Events are at 981 Broadway in Albany.

May 26: Hands-on design workshop
Opening event, with a presentation and guided questions intended to help draw out the public's ideas. Spencer: "What might [the public's] imagination bring to mind in terms of what that area could be, other areas that they've sort of experienced where there's been an renaissance in a more industrial type area." Tuesday, May 26, 6-8 pm

May 27-28: Open design studio
Drop in to talk with the planners and see how their look at the neighborhood is coming along. Wednesday/Thursday, May 27/28 9 am-6 pm

May 29: Work-in-progress presentation
See what was completed during the week. Friday, May 29, 6-8 pm

Other areas

The Warehouse District is one of what Spencer said will be 4-5 areas around the city that will get this sort of intensive, focused review as part of Rezone Albany.

"In certain areas, the Warehouse District is one, where you've got some opportunity for redevelopment and where you don't really have an established urbanism or walkability, those are the areas where we're taking a deeper dive and a more design-intensive focus to make sure our design and setbacks and where everything gets placed, to make sure all those things are correct. In areas where have a very established building pattern, we probably don't need that."

He said the final list of areas hasn't been settled, yet.
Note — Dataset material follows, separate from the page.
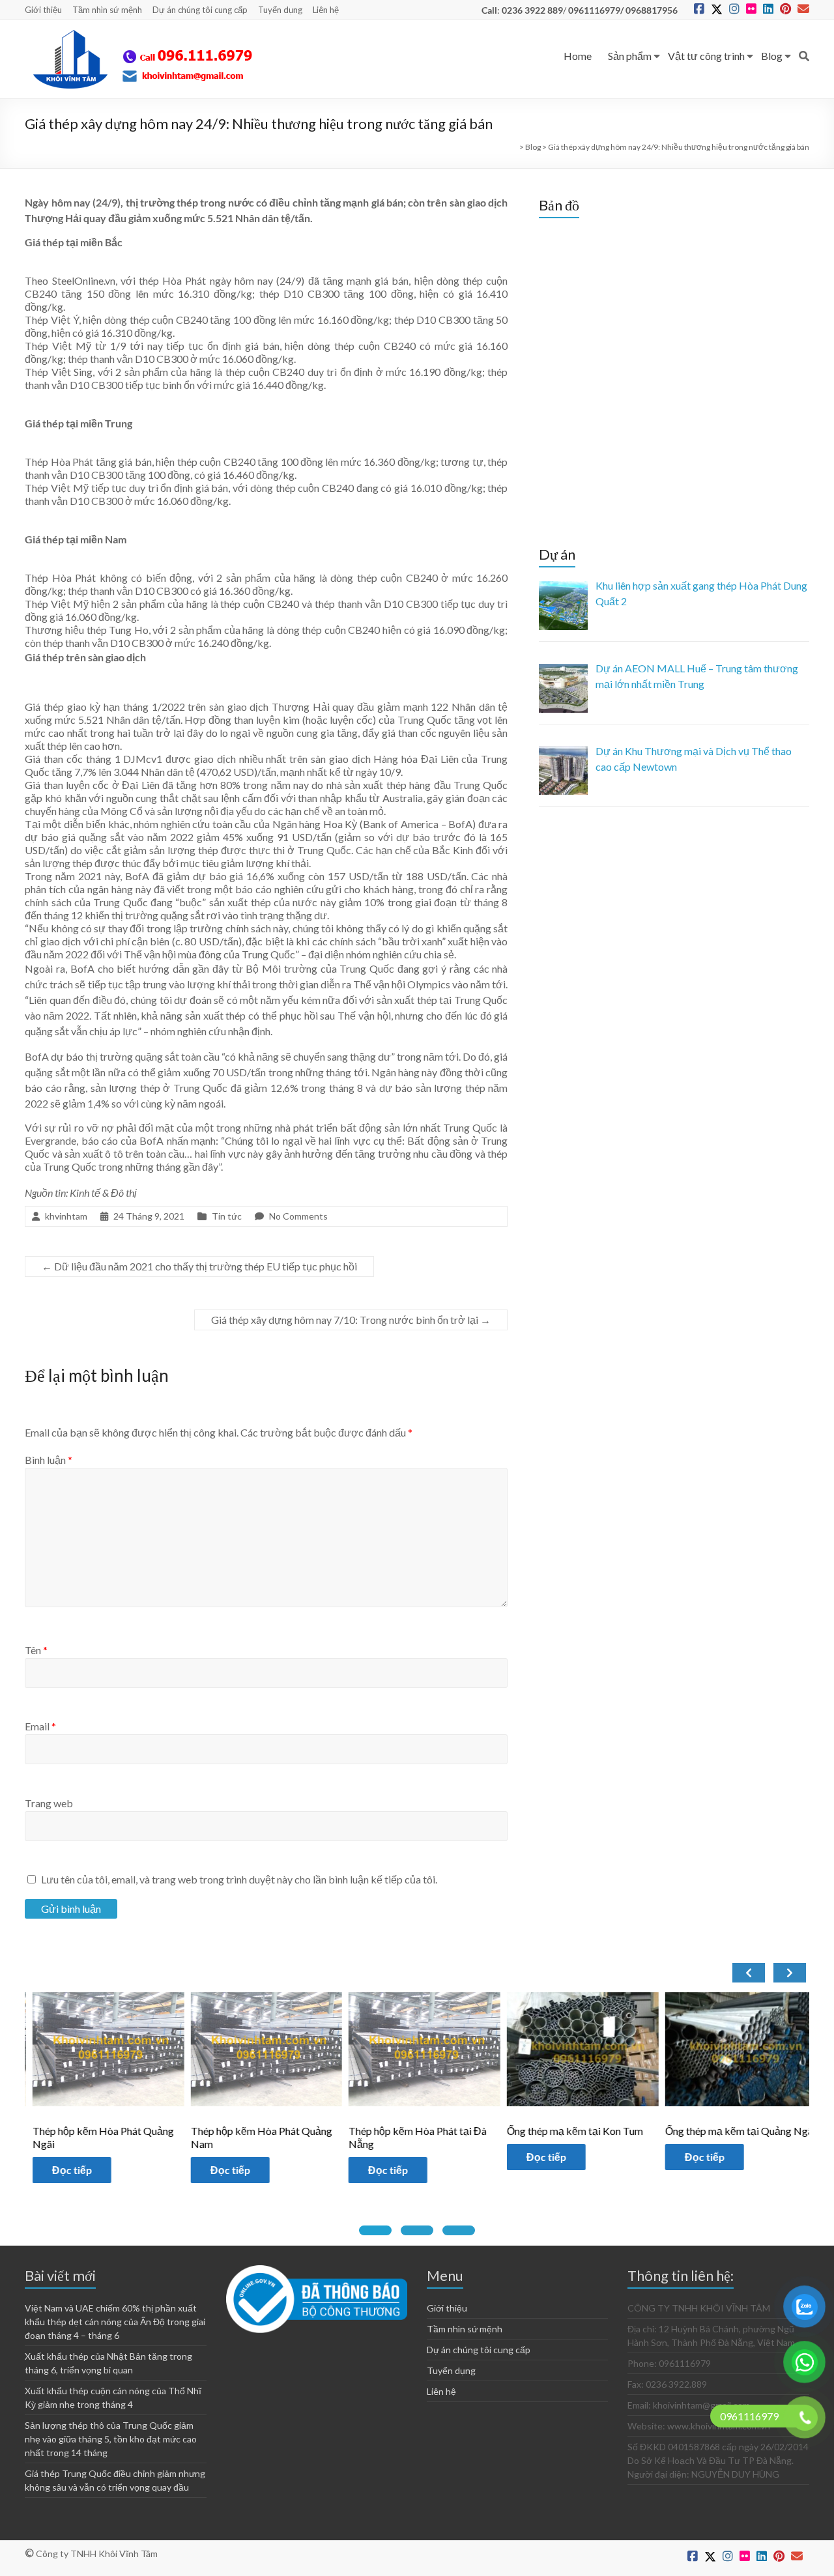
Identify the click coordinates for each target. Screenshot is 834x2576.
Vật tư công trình (706, 56)
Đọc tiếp (153, 2170)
But when it is, it will be announced via the Rezone Albany website, which allows you to sign up for email updates.

Earlier on AOA

+ "What would it take to turn this into..."
+ The Nipper building is for sale
+ Architecture gawking in Albany's warehouse district
+ Impact Downtown Albany's vision of what the city's downtown could be

Comments

I see it lending itself beautifully to become what Boston's Combat Zone was in its heyday.
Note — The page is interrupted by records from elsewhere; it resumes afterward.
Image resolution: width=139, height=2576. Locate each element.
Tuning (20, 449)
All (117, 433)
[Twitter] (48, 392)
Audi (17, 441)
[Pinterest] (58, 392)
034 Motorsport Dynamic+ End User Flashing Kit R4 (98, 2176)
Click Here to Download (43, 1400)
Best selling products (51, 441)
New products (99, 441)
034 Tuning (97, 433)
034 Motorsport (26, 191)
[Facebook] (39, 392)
Cluster!! Albany has too many pockets of small bars, downtown is dead, lark is geared more towards the late night college scene.. Use the warehouse district to pull people down earlier in the day/night. The waterfront is there to tie in recreational use, the breweries/nightlife is already targeting the 25-40 crowd and should keep its focus there as an underserved market.
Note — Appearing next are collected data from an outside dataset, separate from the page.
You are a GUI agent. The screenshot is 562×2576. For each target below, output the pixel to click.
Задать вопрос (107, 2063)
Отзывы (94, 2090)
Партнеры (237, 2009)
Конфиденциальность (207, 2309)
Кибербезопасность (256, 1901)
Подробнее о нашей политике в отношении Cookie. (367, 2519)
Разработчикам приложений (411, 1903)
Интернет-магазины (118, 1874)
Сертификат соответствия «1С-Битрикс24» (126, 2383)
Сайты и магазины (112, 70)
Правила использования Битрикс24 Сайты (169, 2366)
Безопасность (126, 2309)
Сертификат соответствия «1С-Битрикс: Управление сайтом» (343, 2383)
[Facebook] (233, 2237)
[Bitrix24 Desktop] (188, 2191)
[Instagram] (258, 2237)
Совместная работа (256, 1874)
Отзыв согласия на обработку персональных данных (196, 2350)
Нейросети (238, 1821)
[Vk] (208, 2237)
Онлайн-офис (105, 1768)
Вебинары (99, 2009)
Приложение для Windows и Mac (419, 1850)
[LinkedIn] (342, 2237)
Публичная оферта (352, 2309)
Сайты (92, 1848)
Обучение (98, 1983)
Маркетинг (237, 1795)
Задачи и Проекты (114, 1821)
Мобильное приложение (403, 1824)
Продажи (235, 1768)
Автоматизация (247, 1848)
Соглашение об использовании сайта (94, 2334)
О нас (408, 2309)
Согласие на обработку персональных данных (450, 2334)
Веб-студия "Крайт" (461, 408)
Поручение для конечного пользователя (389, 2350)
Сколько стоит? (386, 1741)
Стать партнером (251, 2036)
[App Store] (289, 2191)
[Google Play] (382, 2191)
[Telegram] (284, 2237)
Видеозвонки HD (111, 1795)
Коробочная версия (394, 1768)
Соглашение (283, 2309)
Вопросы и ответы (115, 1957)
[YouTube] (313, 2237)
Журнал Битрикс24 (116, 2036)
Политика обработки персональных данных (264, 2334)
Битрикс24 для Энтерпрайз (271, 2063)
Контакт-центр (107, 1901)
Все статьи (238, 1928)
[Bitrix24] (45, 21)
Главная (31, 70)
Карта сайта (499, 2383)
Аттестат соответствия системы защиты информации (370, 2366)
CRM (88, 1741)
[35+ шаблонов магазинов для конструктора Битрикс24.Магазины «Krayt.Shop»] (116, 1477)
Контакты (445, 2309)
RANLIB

Clustering businesses/bars/restaurants/music venue would make it a destination rather than an in/out. Maybe invite Stumptown to open a spot in Albany.. haha dreaming!

I’m glad that they are opening this up to the public and in general am supportive of a wholesale scrub of our zoning policies. There is a lot of potential for the Warehouse District, which starting receiving renewed interested with restaurants, which has since spilled over into nearby apartment conversions, new companies taking root (Nine Pin Cider) and some old tenants offering some surprises (aka Huck Fynn’s Playland). I think that whatever the city can do to preserve this energy, guide it in a way that minimizes the typical red tape (which arguably has made development in downtown Albany proper difficult for entrepreneurs), and helps foster the existing synergies, we’ll continue to see a diverse explosion of development in this corner of the city.

In my mind, the efforts here should be tracked against those on the waterfront. While 787 is a challenge, any way that Albany can help tie the good things happening here, to the waterfront, would be an excellent way to enhance quality of life and recreational opportunities for North Albany and city residents more broadly, and help draw in folks from the region to spend downtown. There are some nice undeveloped parcels that would make great parks, which could be tied together and linked to Huck Fynn’s Playland, which in turn could be married up to the waterfront (pedestrian bridge over or tunnel under 787). In my mind, the efforts in the Warehouse District should be considered mutually inclusive of the efforts to better utilize the waterfront. Would love to be able to bus down to the Huck Fynn’s Playland, walk over to the waterfront and rent a kayak, and circle back for some grub and beer at one of the eateries. That would truly revolutionize quality of life for Albany.

Chris Spencer's remarks about maintaining a balance are right on point.

Often times city's take a very trendy approach to their industrial districts. Breweries and reclaimed-industrial restaurants replace old factory spaces. This entirely locks out an industrial sector to the local economy, and positions your place to be far too tourism focused.

The Warehouse district should continue to welcome fun new entertainment venues, but it should also support and attract actual industrial tenants and uses. We want to keep manufacturing and industrial uses in our City. There is already infrastructure for this in the warehouse district, and so as we move forward in this neighborhood, we need to be careful that we're not turning all of the factory buildings into funky renovated lofts.

Right, on @Rich. There's actually a short rail spur, disconnected from the rest of the system to the south, that "begins" at Colonie and Water St. and continues north for .715mi where it passes the Huck Finn's Playland. Imagine if that little section were converted to a rail trail, then connected to the Corning Preserve Trail, and via the Livingston Avenue Bridge, Rensselaer County.

What ever the area becomes I truly hope it will involve tearing down that hideous Central Warehouse.

the REAL questions do they real care what people think? And the answer is no!!! A sad bunch of wanna-be NY hipsters, with NO NY cred, PRETENDING up here in Albany!!! The warehouse district could be a place of economic resurgence in Albany with the PROPER investment, but since all we entertain in Albany is Psuedo-HIPSTER development-----!!!!!!!

@marlon

Stop. Albany seems to have this attitude by which your opinion only matters if you've been here for three generations or your last name is Breslin, McNulty, or O'Connell. If that matters to you then I'll happily tout I've been here more than 33 years (I may never live down being born in Boston!) of my 36 on this planet, and three generations before me. I've got roots, I'm too old to be a hipster, and I've traveled. People are returning to cities and yea they want places to live that offer something that the suburbs don't. If the rest of our rustbelt city neighbors told these "psuedo-HIPSTERs" to F'off then these other cities would have fallen deeper down the rabbit hole. I will be excited to see "real" people, real living breathing people willing to invest in this city at the Warehouse meeting because I'm tired of waiting for our success story to blossom.

Amen daleyplanit!

As someone who doesn't have roots in Albany and am actually living over the Atlantic in Albania right now I am excited for the planning process taking place in Albany right now.

I lived in Albany for six years before joining the Peace Corps and can't wait to get back to support all the wonderful business and development that is happening in my adopted hometown. I may be from somewhere else but I want my family to be from Albany.